Exercise a: In the Trackday Manager review, translate this sentence into Spanish: "I largely ignored the customization features before my first few races."

Provided text:
+ + + +
Trackday Manager is a Thinking Man’s Driving Game

Jarrettjawn
Gaming News
Gaming News

Full disclosure: the last time I was excited to play a racing game was around Fall of 2004, when Criterion’s Burnout 3: Takedown hit shelves. It was the most interesting car related console experience I’d had at the time. It was cathartic in its white knuckle intensity and its heavy focus on destruction, but it also put racing in a context outside of just sitting me behind a wheel and blazing around a track. It transcended being just a racing game, and became something more cerebral. The closest I’ve ever felt to that since was my time with Arctic Hazard’s Trackday Manager.

Racing game fans will find themselves in a familiar position after clicking through the opening screens of the game: staring at a shiny, new car in the middle of a well lit garage. Aggro-alt rock eases the culture shock of diving into one of the garage’s many tabs and menus, where you can spend enormous amounts of time customizing what seems like every possible feature a car can have. I’m still wondering if I missed the car caddie feature. Maybe it’ll be DLC down the line?

I largely ignored the customization features before my first few races. I didn’t see a point in spending money on things when I wasn’t entirely sure how any of it would make me better. Instead, I jumped headlong into the quick match queue. After a waiting period, I was slotted into a 12 lap race with a mixture of AI and live human players and was pretty jarred when I realized I wasn’t in the driver’s seat. Instead of doing the driving, Trackday Manager tasks you will telling the driver what to do.

The racing manager sub genre isn’t exactly new, but Trackday Manager is my first foray into it, and man is it fascinating.
+ + + +
Data excerpts:
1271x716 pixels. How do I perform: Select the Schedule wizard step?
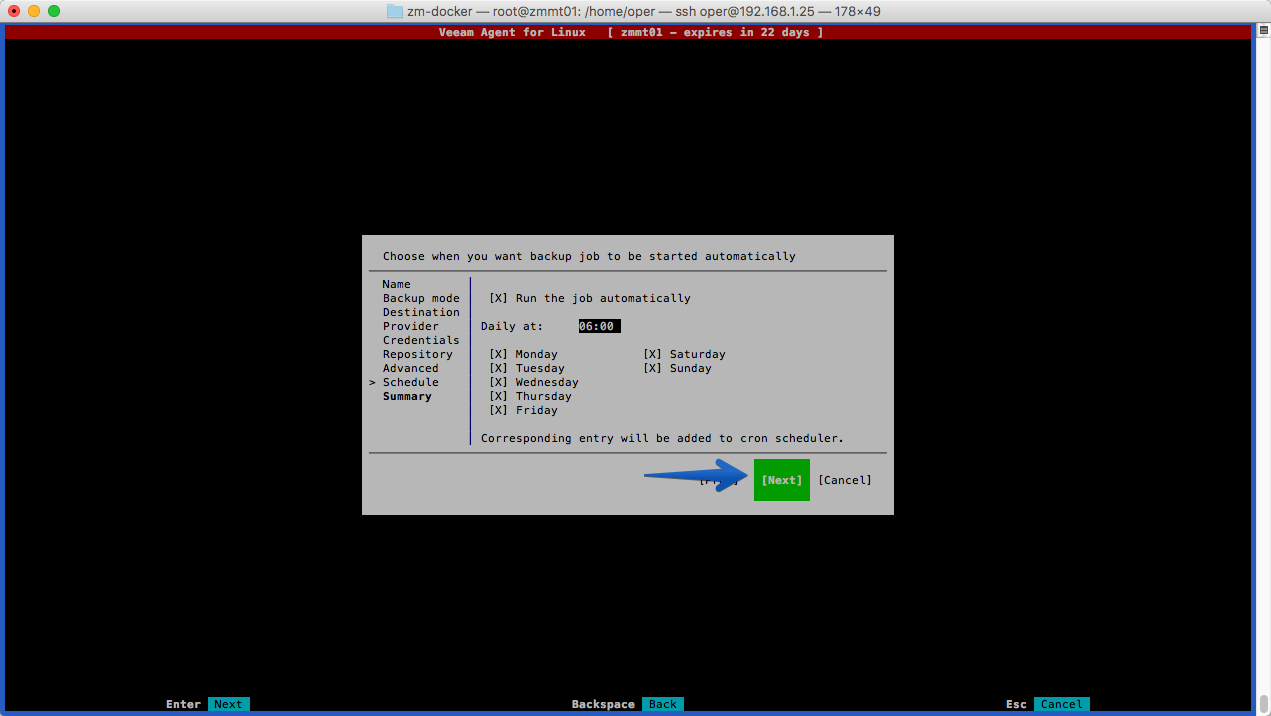411,382
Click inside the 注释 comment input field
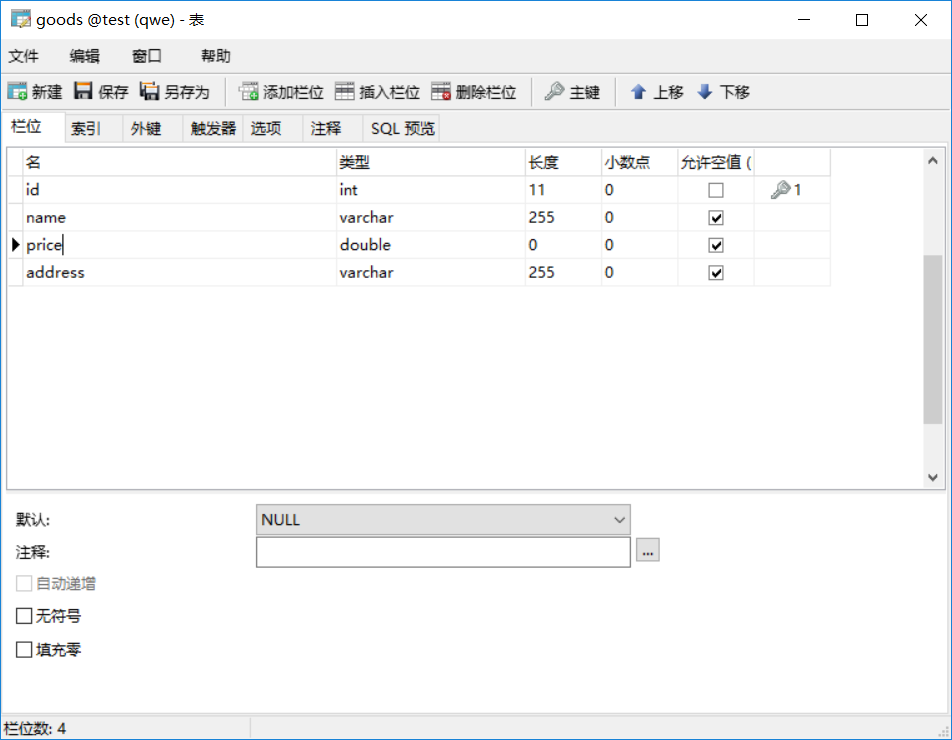Viewport: 952px width, 740px height. (440, 550)
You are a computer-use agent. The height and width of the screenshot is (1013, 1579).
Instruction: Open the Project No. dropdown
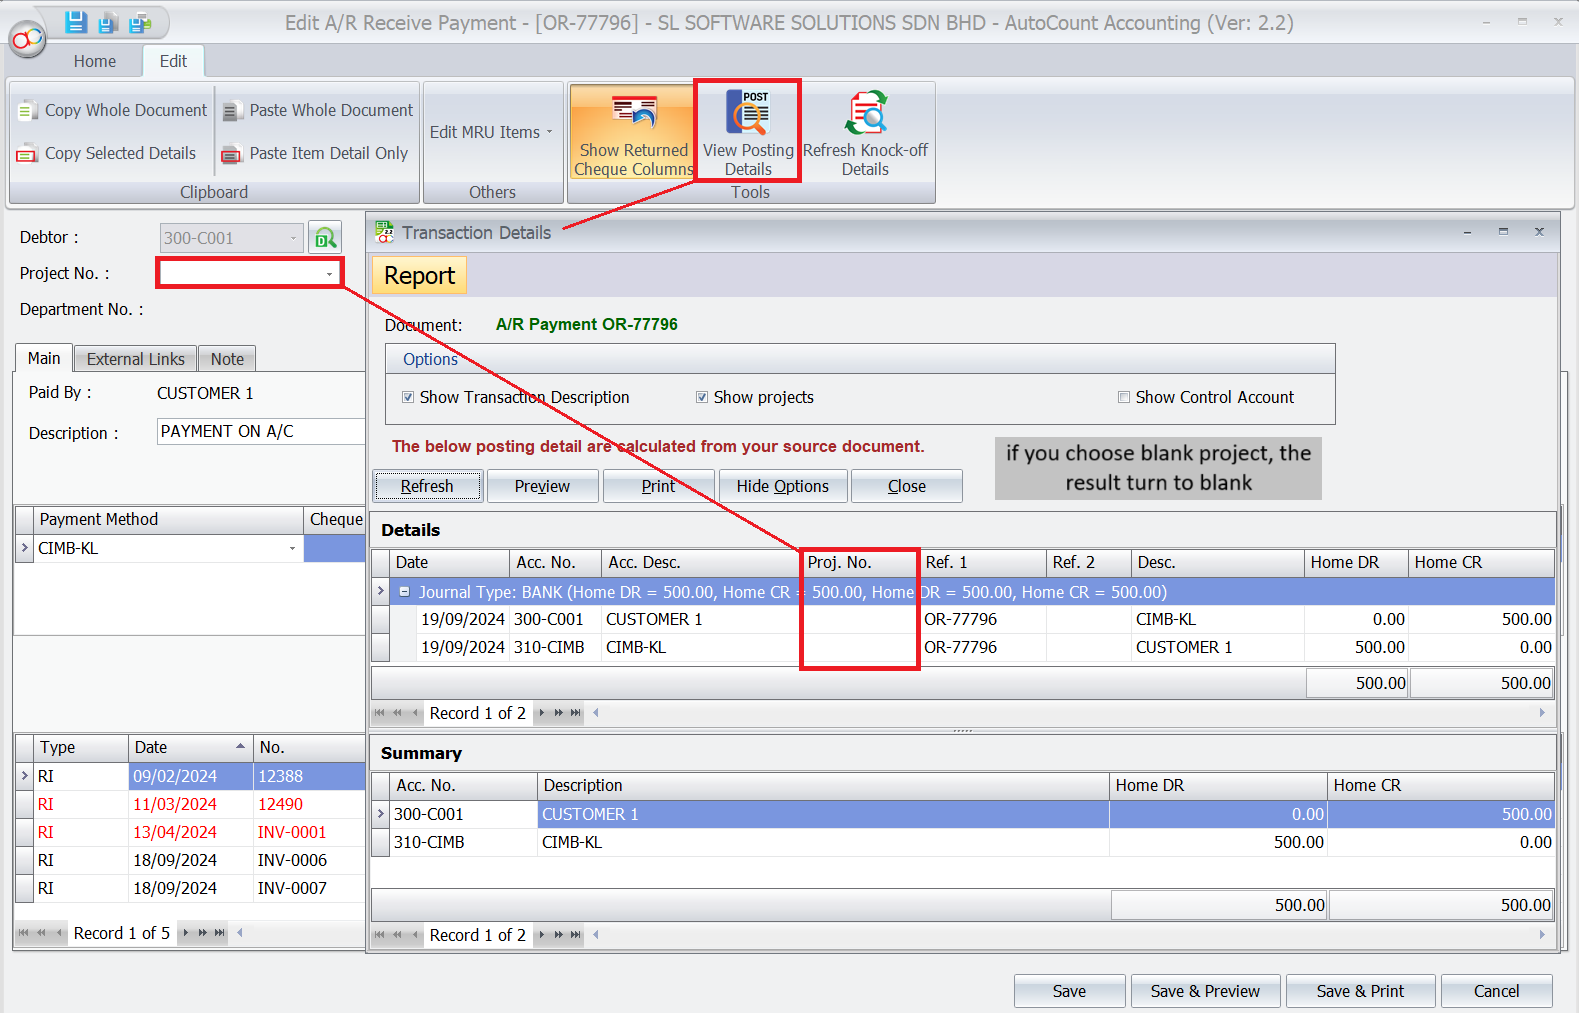pos(329,273)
+ + + +
Exercise b: Please write out the rows again, requests included, from the line with "Click inside the 注释 comment input field" up to and including the last line of the rows, with every number in the answers (coordinates and viewport sizes) multiplied by 0.6 and rounded to whole numbers, halves up. Leave the pictures out.

Full output a: En gran medida ignoré las funciones de personalización antes de mis primeras carreras.

Full output b:
Click inside the 注释 comment input field
Viewport: 571px width, 444px height. (264, 330)
You are a computer-use agent. The height and width of the screenshot is (1013, 1579).
Instruction: Open the Project No. dropdown
pos(197,164)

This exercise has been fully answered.